The national government said it expects to reduce its outstanding debt — at P17.56 trillion as of end-July — by December, with the Bureau of the Treasury (BTr) set to pay off P814.2 trillion of maturing domestic bonds and as fundraising activities wind down.
The debt stock in July 2025 has risen by 11.9 percent since July 2024, when it stood at P15.69 trillion, while the year-to-date debt has grown by 9.4 percent from P16.05 trillion in the comparative year-earlier period.
From January to July, borrowings were tilted heavily toward the local debt market, with a financing mix of 76 percent domestic and 24 percent external borrowing, the BTr said.
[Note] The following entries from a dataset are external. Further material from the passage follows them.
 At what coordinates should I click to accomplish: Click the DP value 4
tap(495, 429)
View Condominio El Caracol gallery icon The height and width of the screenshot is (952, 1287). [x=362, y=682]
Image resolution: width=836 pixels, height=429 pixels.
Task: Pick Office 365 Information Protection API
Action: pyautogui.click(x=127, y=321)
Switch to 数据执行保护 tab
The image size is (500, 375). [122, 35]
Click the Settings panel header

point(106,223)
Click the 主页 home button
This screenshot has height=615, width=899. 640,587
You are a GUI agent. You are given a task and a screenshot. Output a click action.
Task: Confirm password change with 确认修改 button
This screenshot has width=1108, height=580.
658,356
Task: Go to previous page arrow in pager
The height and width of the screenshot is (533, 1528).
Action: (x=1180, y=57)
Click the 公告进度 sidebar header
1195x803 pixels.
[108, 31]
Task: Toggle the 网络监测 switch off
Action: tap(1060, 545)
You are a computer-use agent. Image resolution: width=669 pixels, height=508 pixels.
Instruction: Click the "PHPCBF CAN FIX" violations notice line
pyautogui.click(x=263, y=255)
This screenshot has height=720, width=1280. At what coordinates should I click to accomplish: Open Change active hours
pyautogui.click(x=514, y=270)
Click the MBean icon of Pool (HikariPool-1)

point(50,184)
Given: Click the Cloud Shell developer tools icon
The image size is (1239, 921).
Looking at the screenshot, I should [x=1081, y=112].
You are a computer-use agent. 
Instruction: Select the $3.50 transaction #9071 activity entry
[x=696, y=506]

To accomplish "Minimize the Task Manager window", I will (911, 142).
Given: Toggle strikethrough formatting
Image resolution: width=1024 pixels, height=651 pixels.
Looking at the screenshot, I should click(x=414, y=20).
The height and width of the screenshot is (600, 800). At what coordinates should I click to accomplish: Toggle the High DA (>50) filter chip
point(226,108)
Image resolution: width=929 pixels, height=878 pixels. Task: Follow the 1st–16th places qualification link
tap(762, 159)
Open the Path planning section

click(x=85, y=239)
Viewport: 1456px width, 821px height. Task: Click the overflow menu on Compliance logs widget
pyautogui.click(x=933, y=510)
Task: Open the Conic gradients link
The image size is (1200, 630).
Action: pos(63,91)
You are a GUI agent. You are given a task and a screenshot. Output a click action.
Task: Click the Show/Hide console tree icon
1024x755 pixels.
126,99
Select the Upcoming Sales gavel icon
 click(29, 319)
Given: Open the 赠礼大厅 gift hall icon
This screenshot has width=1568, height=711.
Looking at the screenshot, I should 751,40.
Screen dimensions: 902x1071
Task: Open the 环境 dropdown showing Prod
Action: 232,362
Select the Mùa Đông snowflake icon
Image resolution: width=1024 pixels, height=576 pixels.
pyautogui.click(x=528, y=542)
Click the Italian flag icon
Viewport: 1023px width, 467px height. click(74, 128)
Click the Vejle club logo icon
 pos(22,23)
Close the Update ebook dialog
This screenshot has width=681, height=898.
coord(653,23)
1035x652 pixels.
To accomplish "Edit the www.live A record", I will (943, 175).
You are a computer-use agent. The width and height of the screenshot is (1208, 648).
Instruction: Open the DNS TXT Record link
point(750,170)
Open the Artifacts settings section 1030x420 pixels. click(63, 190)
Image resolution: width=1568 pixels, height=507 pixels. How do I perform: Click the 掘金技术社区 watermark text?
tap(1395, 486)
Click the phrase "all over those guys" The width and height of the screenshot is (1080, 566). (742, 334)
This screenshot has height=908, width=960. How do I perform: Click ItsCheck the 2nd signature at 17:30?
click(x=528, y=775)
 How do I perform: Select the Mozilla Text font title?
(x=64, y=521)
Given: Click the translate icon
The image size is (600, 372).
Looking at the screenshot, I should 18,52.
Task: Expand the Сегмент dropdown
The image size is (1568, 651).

Of the total, domestic obligations reached P12.11 trillion, rising by 12.6 percent year-on-year and by 10.8 percent from end-2024. External debt hit P5.46 trillion, up 10.5 percent year-on-year and 6.5 percent higher from end-2024.
“To mitigate exposure to foreign exchange risk, the government continued to favor domestic borrowings to deepen the local capital market, attaining a financing blend comprised of 76 percent domestic financing and 24 percent external borrowing in the first seven months of the year,” the BTr said in a statement released late Wednesday.
“The government will strictly adhere to its refined Medium-Term Fiscal Program to stay on track with its targets, ensuring fiscal prudence and long-term sustainability,” the BTr said.
“The Marcos Jr. administration remains steadfast in its commitment to prudent debt management by leveraging strong investor confidence in peso-denominated securities while ensuring that borrowings are at the lowest possible cost,” it said.
It added that borrowings support key priorities in education, healthcare, agriculture, and social services.